De opzegging vond plaats door de deponering op 22 februari 2007 van
een officiële verklaring van de Minister van Buitenlandse Zaken bij de
Secretaris-generaal van de Raad van Europa. De volledige tekst van
deze verklaring luidt als volgt: "The Minister for Foreign Affairs of
the Kingdom of the Netherlands declares, in conformity with Article
81, of the Code, with Annex, Addenda and Protocol, that it denounces
Part VI (Employment injury benefit) of the said Code for the Kingdom
in Europe." Door deze verklaring is Nederland met ingang van 17 maart
2008 niet meer aan Deel VI van de Europese Code gebonden.

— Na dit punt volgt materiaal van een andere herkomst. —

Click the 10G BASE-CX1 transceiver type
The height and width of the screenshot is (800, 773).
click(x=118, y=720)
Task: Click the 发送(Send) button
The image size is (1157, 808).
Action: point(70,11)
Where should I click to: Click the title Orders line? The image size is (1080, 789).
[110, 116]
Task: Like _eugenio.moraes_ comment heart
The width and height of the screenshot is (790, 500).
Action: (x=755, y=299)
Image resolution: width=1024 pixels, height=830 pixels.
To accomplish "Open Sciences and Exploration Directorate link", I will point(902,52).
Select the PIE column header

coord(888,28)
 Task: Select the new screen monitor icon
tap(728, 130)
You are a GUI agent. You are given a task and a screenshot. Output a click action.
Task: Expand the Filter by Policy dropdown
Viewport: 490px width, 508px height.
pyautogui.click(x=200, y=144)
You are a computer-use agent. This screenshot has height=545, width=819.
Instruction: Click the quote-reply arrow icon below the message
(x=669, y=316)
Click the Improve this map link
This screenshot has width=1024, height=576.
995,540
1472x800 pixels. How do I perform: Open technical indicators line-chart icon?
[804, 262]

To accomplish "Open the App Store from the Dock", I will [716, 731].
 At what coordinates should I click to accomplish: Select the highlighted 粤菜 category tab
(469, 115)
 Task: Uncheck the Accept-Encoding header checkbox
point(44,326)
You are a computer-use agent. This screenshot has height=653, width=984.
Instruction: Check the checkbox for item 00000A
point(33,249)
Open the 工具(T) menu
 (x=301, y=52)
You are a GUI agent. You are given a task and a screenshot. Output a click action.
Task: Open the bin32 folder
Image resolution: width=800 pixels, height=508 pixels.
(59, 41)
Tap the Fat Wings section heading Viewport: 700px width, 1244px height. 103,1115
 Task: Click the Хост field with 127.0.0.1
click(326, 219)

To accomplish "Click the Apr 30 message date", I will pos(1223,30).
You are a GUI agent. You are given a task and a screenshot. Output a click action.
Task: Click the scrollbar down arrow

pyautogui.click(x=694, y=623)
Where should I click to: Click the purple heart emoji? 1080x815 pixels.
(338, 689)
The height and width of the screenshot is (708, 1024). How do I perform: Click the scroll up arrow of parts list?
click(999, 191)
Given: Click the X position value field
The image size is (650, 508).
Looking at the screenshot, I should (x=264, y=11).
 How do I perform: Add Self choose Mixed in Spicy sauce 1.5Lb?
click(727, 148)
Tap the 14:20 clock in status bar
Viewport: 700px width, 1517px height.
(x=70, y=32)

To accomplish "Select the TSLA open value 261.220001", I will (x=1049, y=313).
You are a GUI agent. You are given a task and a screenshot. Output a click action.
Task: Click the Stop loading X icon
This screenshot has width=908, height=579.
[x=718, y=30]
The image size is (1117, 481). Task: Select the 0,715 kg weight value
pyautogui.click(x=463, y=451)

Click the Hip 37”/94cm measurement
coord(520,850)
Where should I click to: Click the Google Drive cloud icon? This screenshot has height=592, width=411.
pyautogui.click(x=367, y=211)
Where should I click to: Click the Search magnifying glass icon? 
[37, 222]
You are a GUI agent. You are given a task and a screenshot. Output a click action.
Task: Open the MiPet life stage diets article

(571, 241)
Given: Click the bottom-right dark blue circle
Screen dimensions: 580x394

Daarnaast is in een begeleidende brief van de minister van Sociale
Zaken en Werkgelegenheid uiteengezet wat de beweegredenen zijn voor
deze opzegging. Deze brief heeft, in tegenstelling tot de verklaring
van de Minister van Buitenlandse Zaken, in het kader van de Europese
Code geen juridische status. Het toenmalige kabinet hechtte er echter
op dat moment aan toe te lichten waarom het, in demissionaire staat,
een zo verstrekkende beslissing nam. Het kabinet wilde tot uitdrukking
brengen dat het nieuw aantredende kabinet desgewenst de opzegging zou
kunnen herroepen. In dat verband heeft het de term `provisional'
gebruikt, tussen aanhalingstekens, waarbij het kabinet zich
realiseerde dat deze term geen juridische consequenties heeft. Toch
werd voor deze term gekozen, omdat het de feitelijke toestand aangaf.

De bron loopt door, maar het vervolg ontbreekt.